Implementation:Online ml River Sketch Counter
| Knowledge Sources | |
|---|---|
| Domains | Online_Learning, Streaming_Algorithms, Approximate_Counting |
| Last Updated | 2026-02-08 16:00 GMT |
Overview
Count-Min Sketch algorithm for approximate frequency counting with fixed memory footprint.
Description
Implements the Count-Min Sketch (CMS) algorithm for counting hashable elements using a fixed-size matrix of counters. Provides approximate counts with probabilistic guarantees controlled by epsilon (error rate) and delta (confidence). Supports dot product operations for similarity computations and handles both positive and negative updates (turnstile model).
Usage
Use for frequency estimation in streams when exact counting requires too much memory, such as tracking IP addresses, URLs, or words in text streams.
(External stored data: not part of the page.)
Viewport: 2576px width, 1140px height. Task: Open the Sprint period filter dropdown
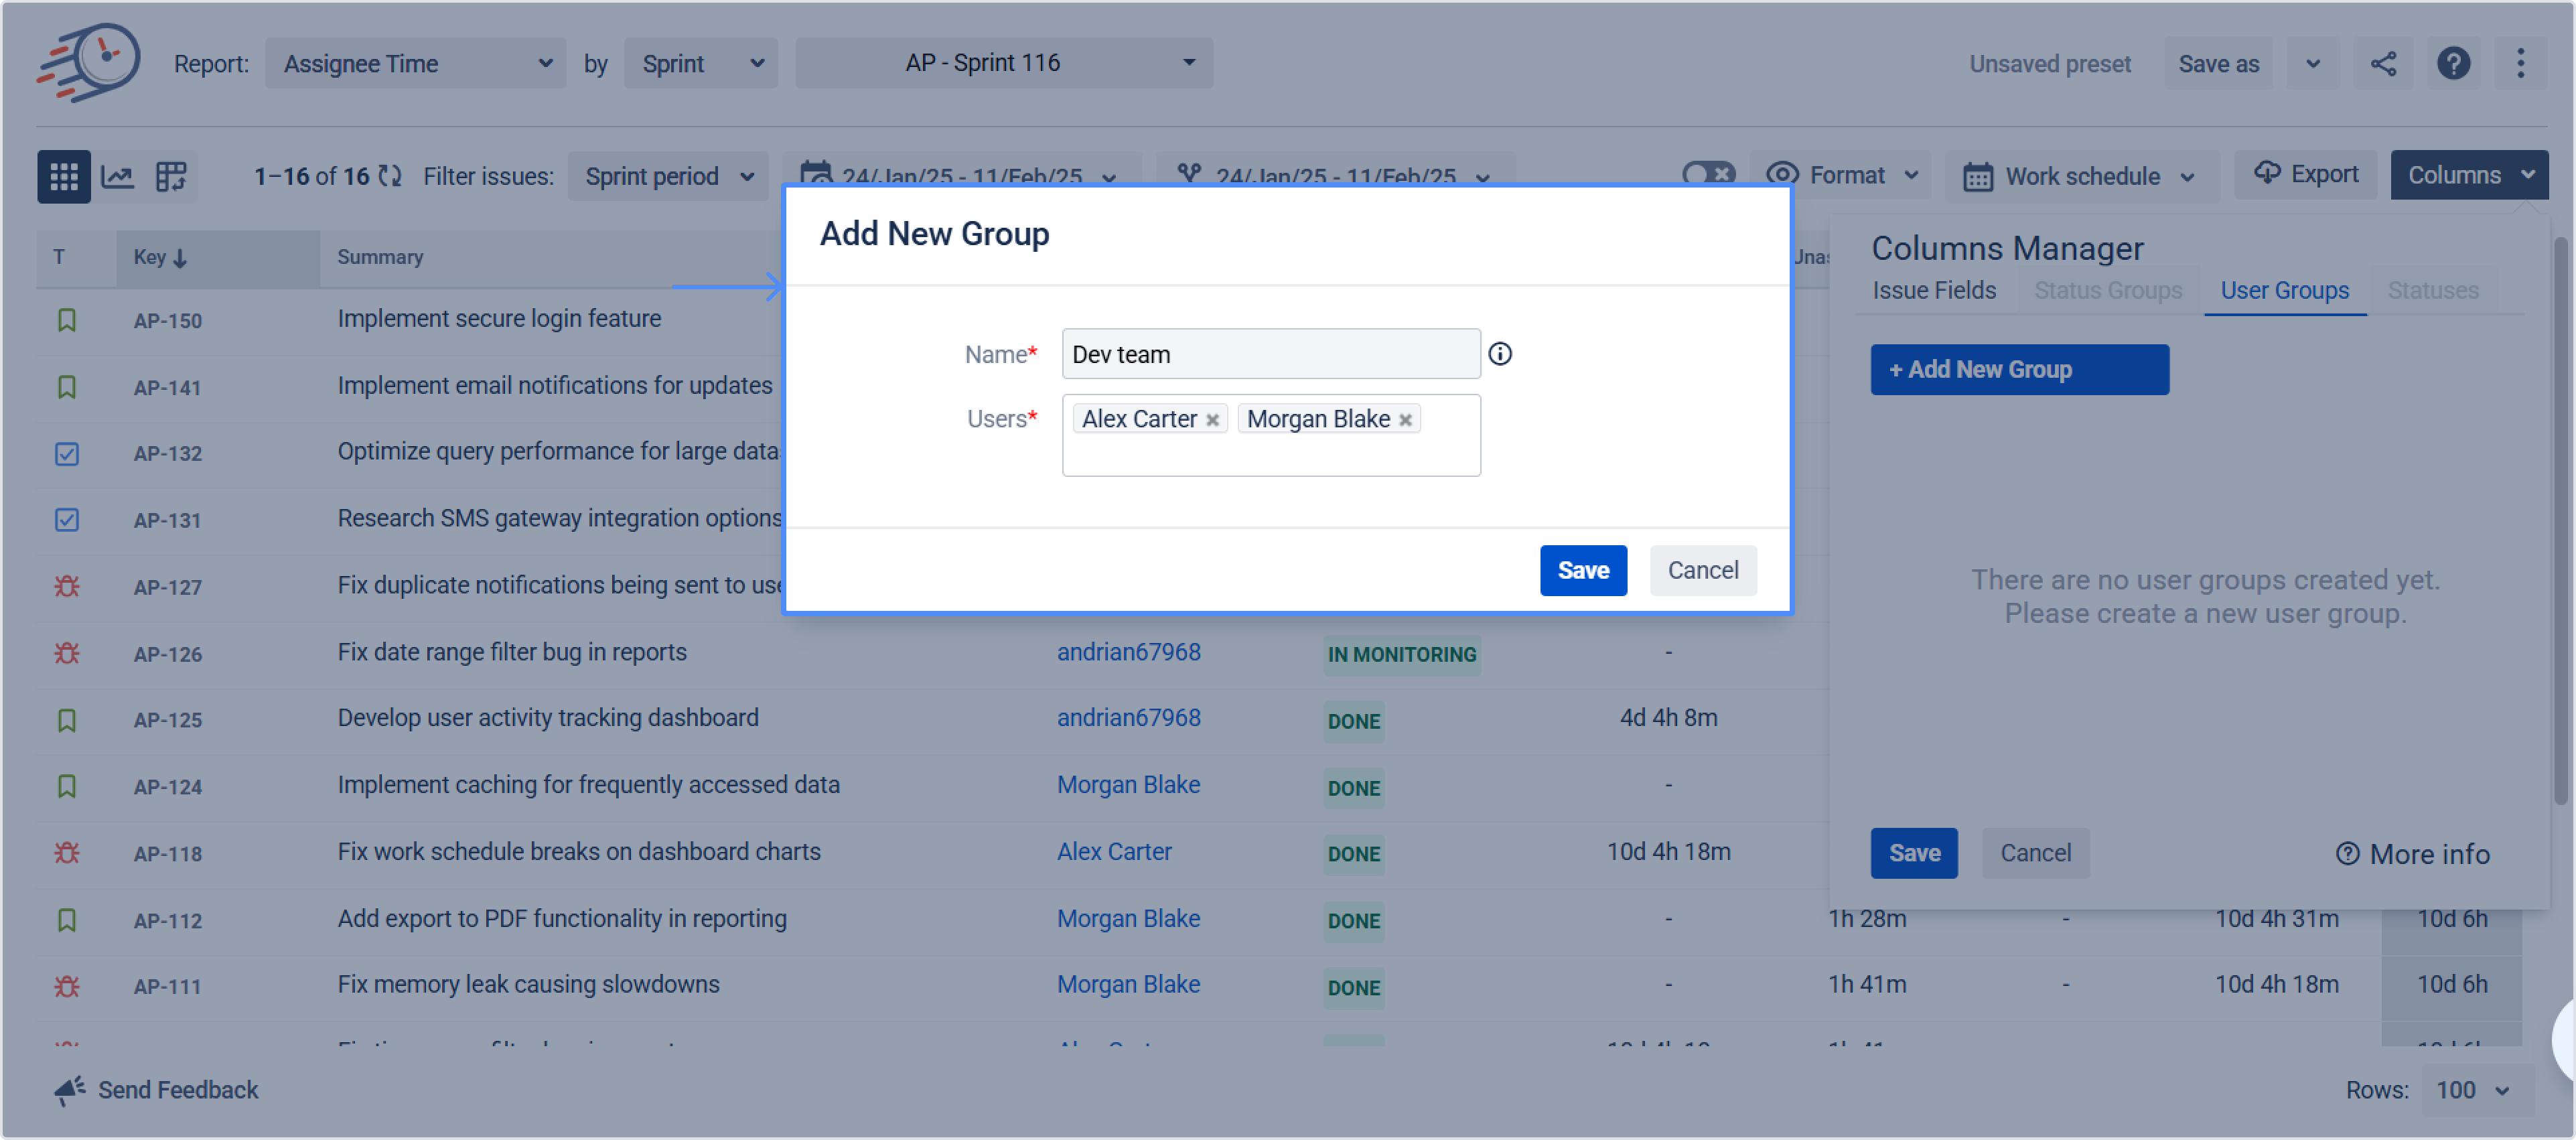tap(668, 177)
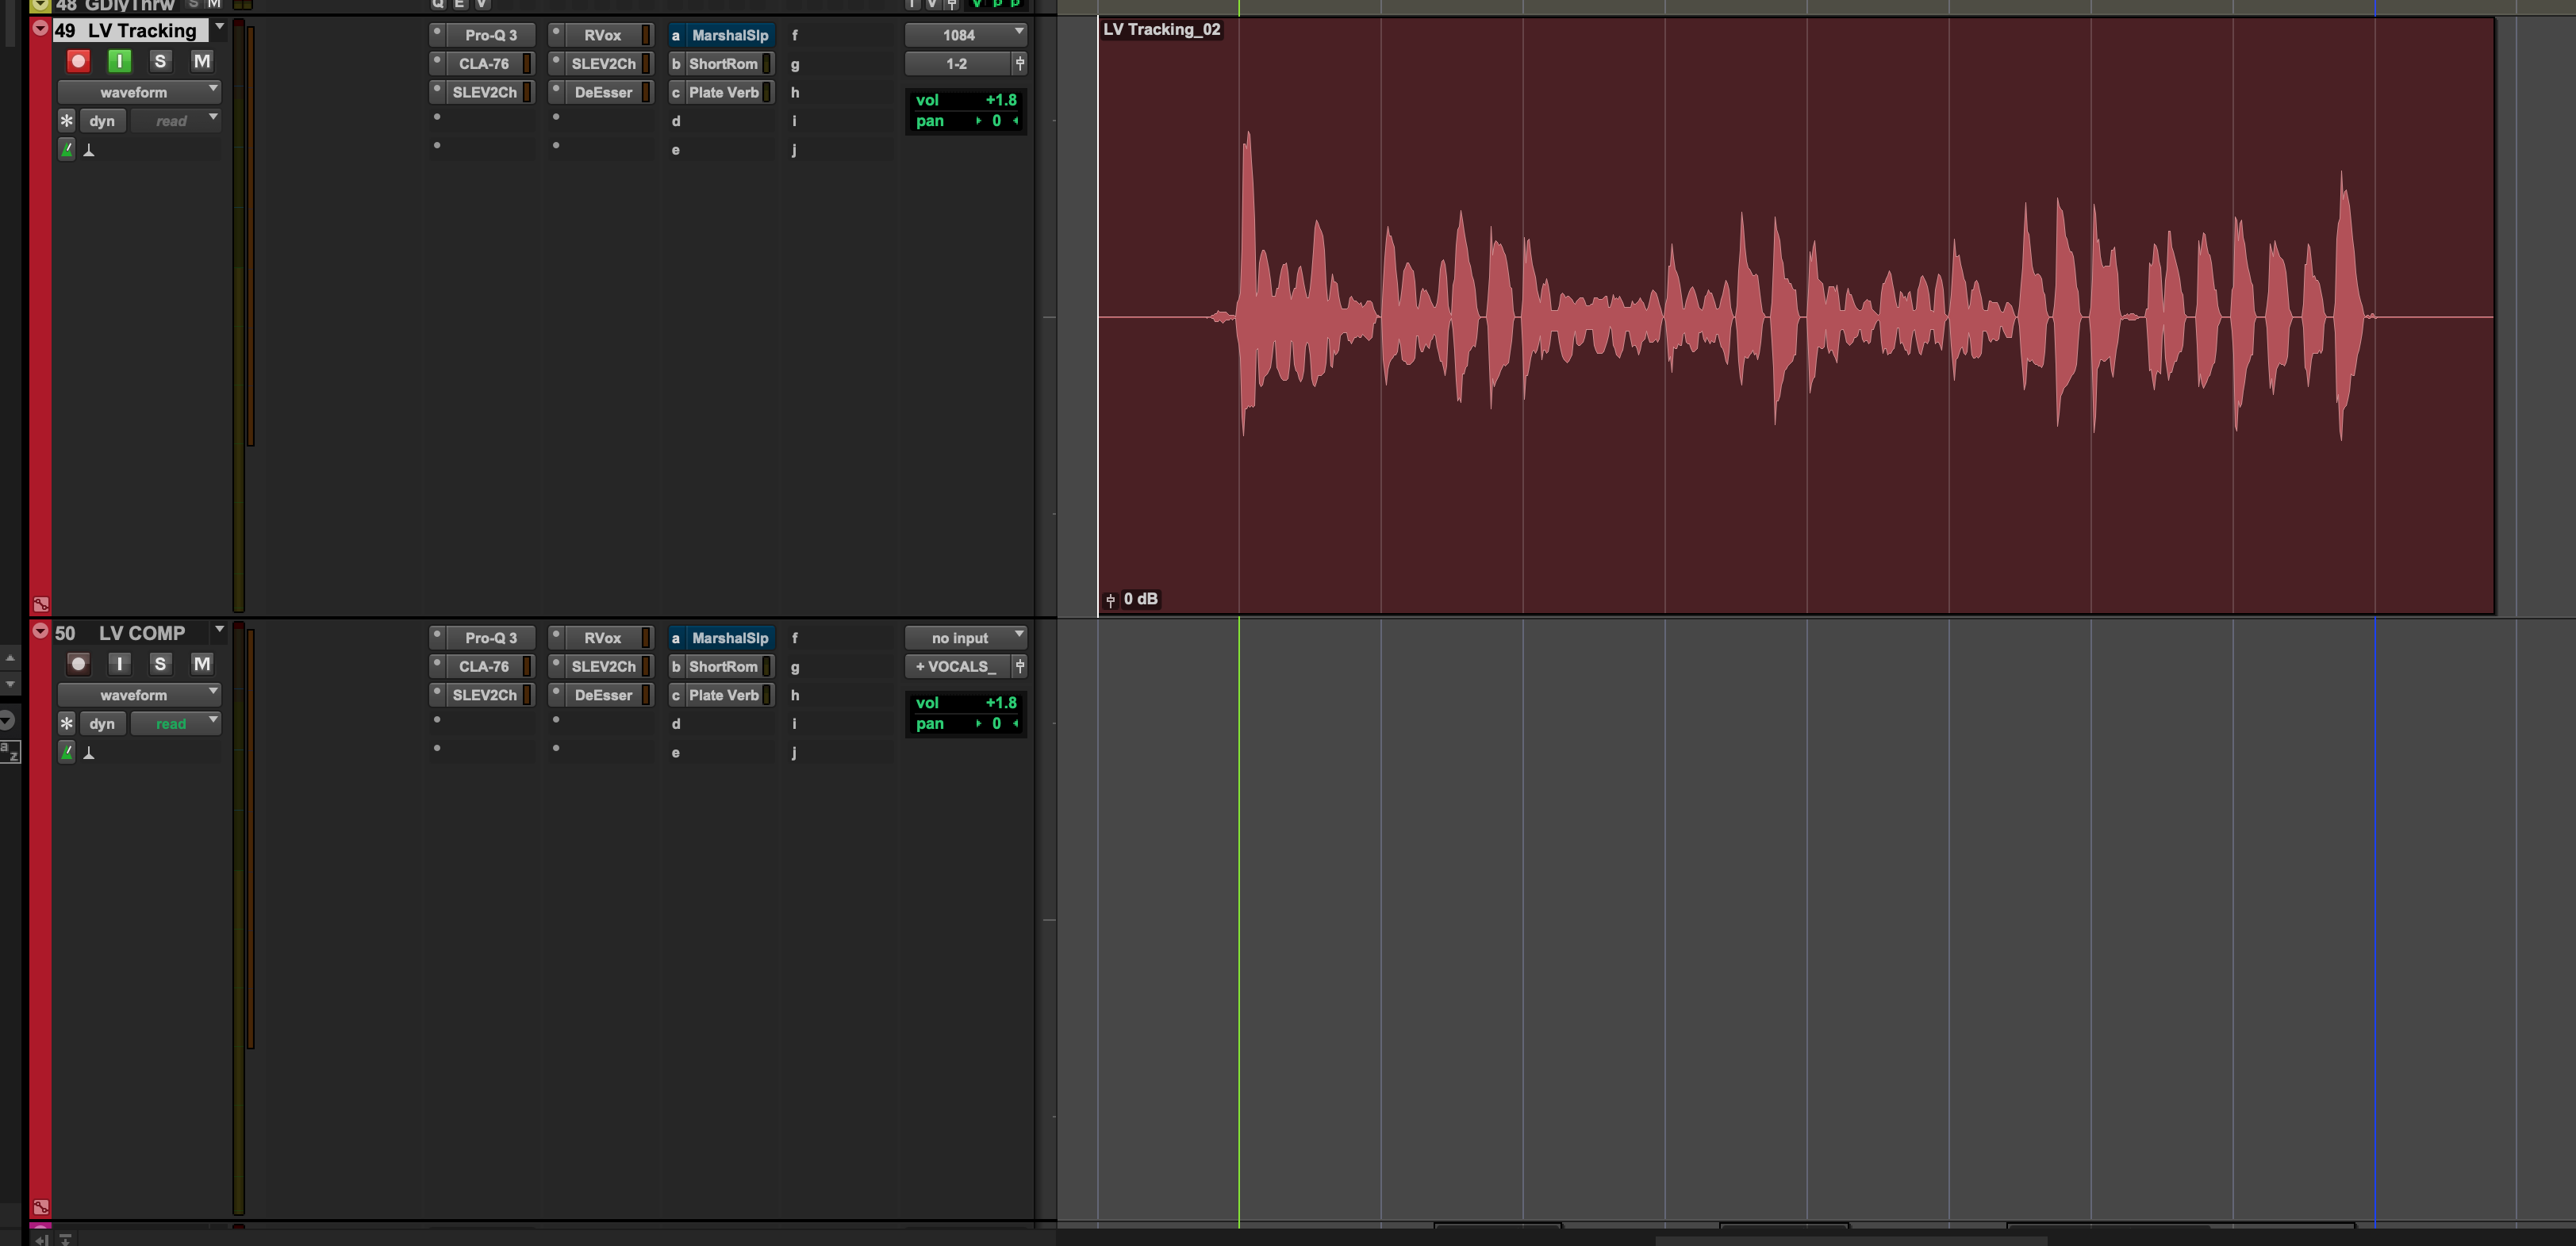Click output window icon next to +VOCALS_
The height and width of the screenshot is (1246, 2576).
[1019, 666]
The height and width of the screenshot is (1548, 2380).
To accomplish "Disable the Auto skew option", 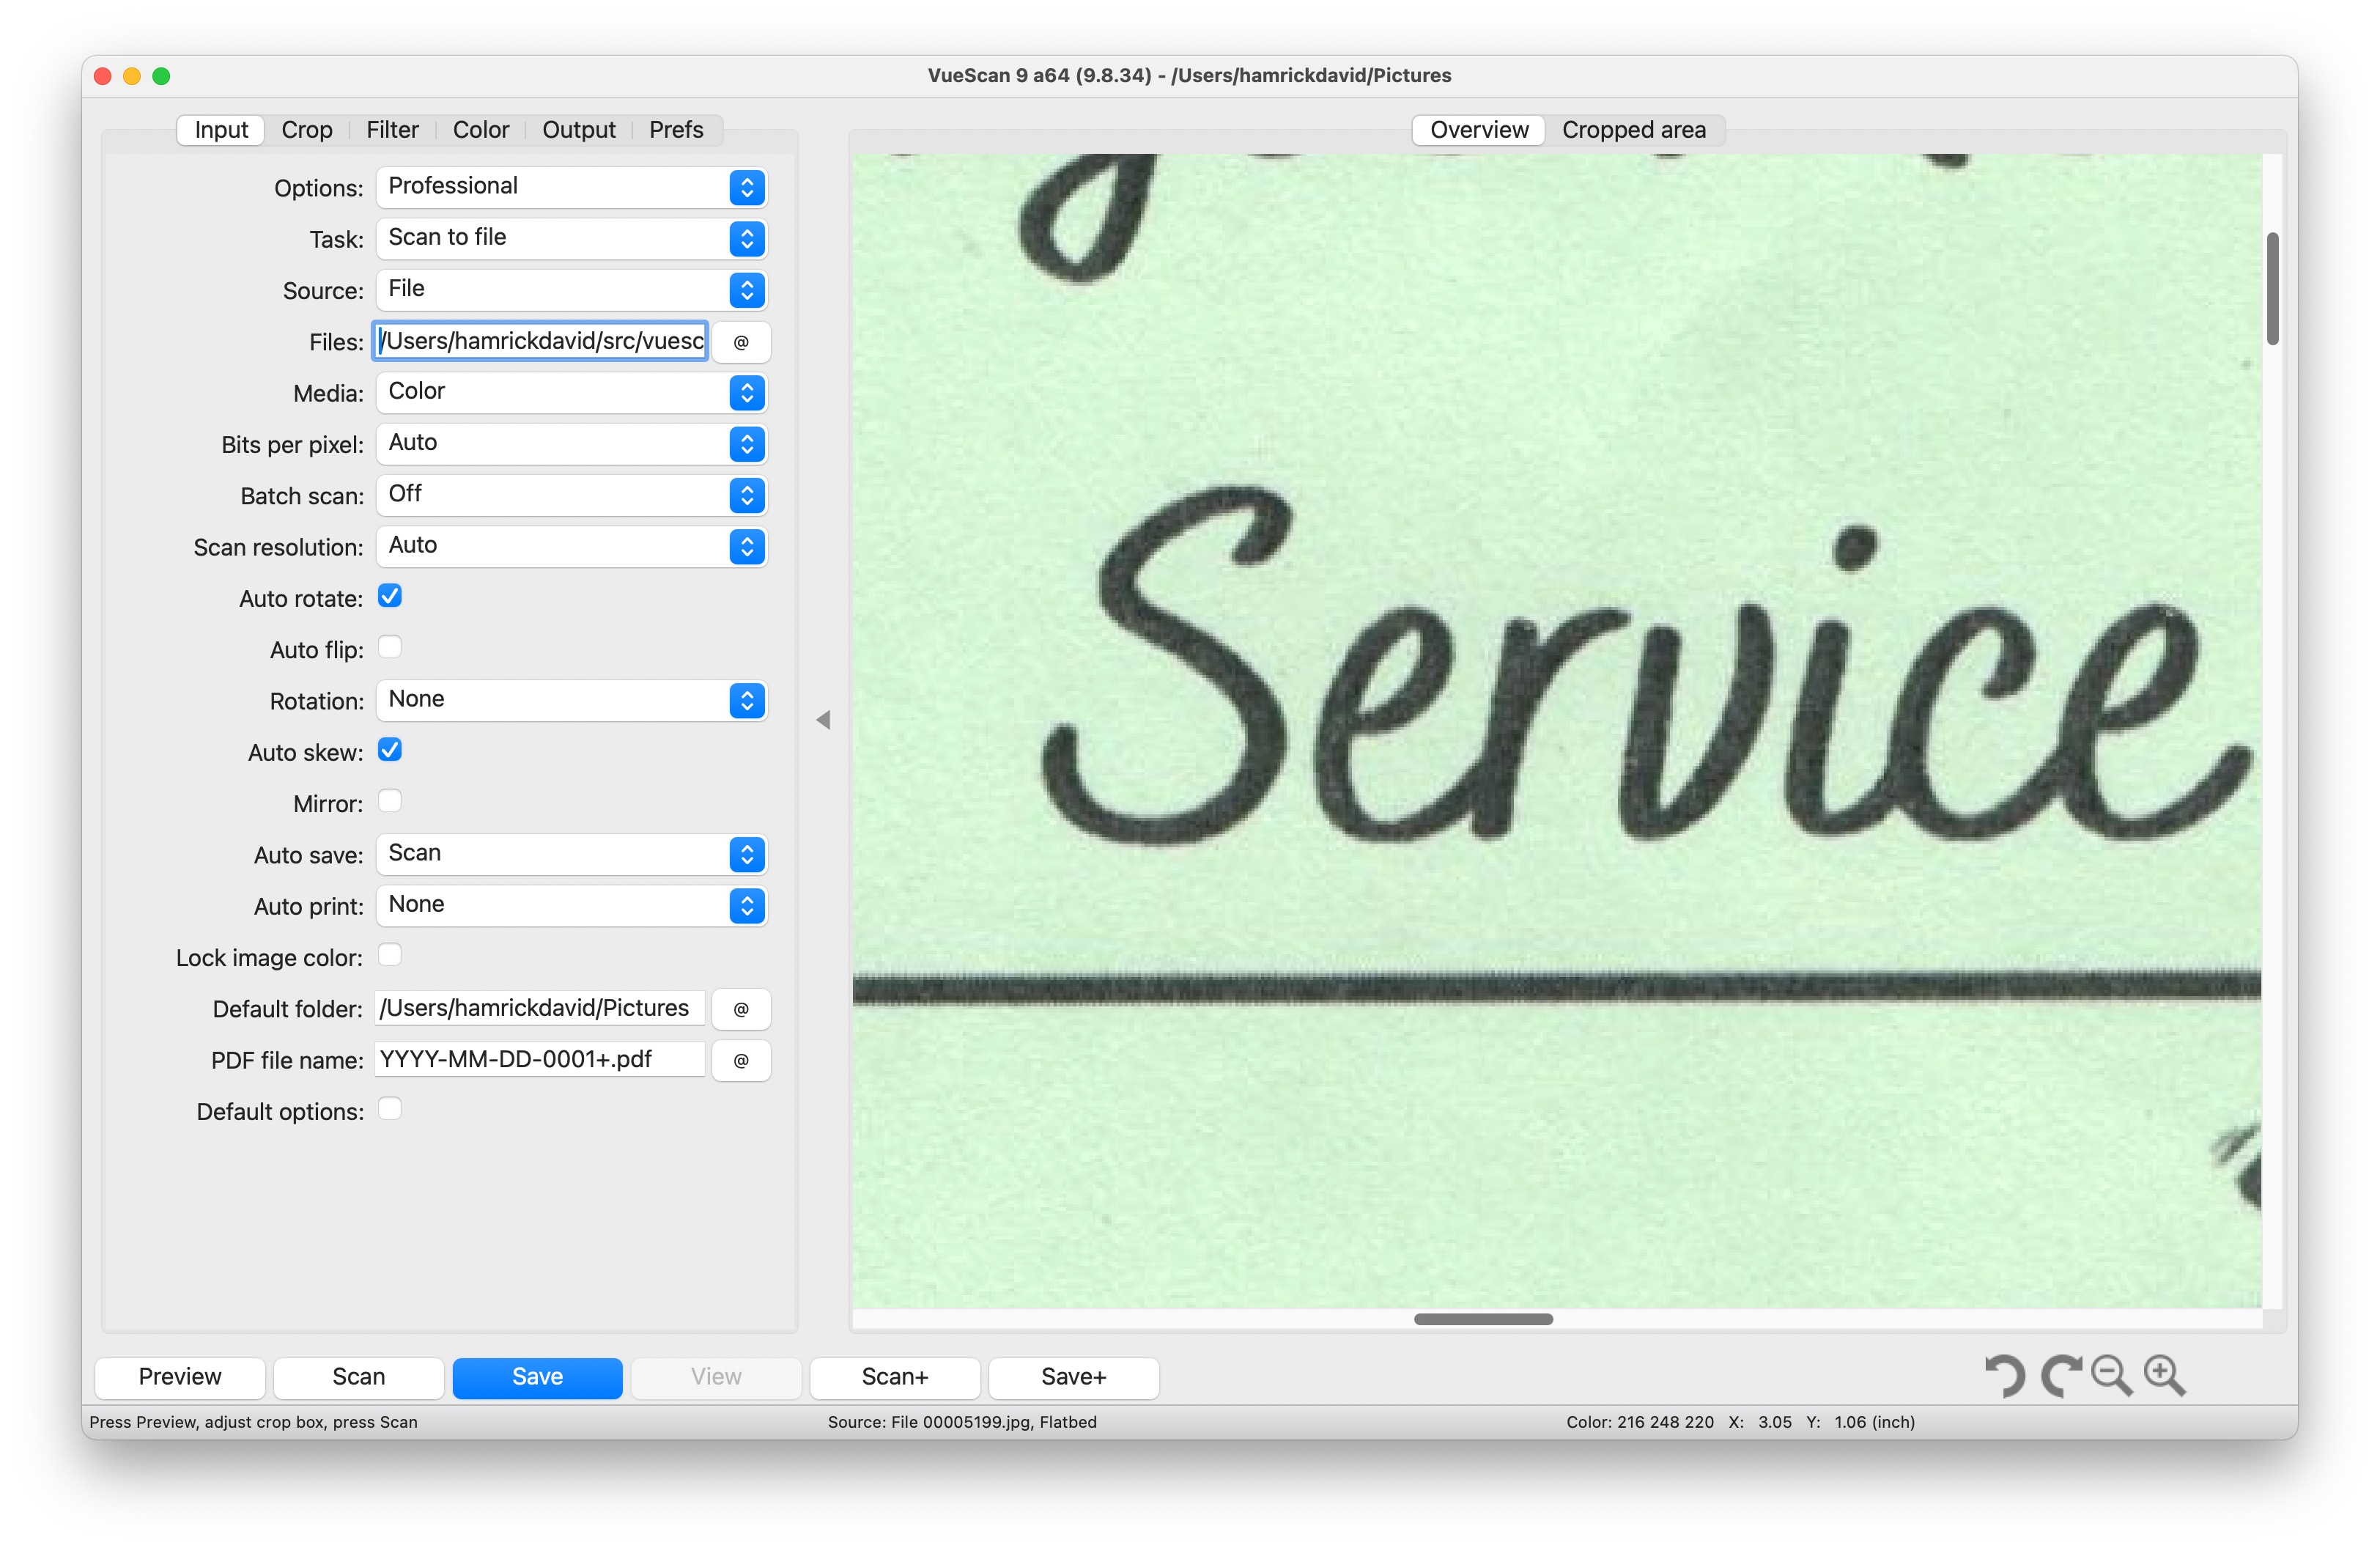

Ideal for heavy hitters detection, frequency-based filtering, or approximate join size estimation.
Code Reference
Source Location
- Repository: Online_ml_River
- File: river/sketch/counter.py
Signature
class Counter(base.Base):
def __init__(self, epsilon: float = 0.1, delta: float = 0.05, seed: int | None = None):
...
def update(self, x: typing.Hashable, w: int = 1):
...
def __getitem__(self, x) -> int:
...
def __matmul__(self, other: Counter) -> int:
...
def total(self) -> int:
...
Import
from river import sketch
I/O Contract
| Parameter | Type | Description |
|---|---|---|
| epsilon | float | Approximation error parameter (default: 0.1) |
| delta | float | Confidence parameter (default: 0.05) |
| seed | int or None | Random seed for hash functions |
Usage Examples
import collections
import random
from river import sketch
cms = sketch.Counter(epsilon=0.005, seed=0)
rng = random.Random(7)
# Compare with exact counter
counter = collections.Counter()
for _ in range(10000):
v = rng.randint(-1000, 1000)
cms.update(v)
counter[v] += 1
print(f"CMS dimensions: {cms.n_tables} tables x {cms.n_slots} slots")
print(f"Exact count of 7: {counter[7]}")
print(f"CMS estimate of 7: {cms[7]}")
print(f"Total count: {cms.total()}")
# Cosine similarity between two CMS
cms_a = sketch.Counter(epsilon=0.001, delta=0.01, seed=0)
cms_b = sketch.Counter(epsilon=0.001, delta=0.01, seed=7)
for _ in range(5000):
cms_a.update(rng.randint(-1000, 1000))
for _ in range(5000):
cms_b.update(rng.randint(-1000, 1000))
# Dot product
dot = cms_a @ cms_b
print(f"Approximate dot product: {dot}")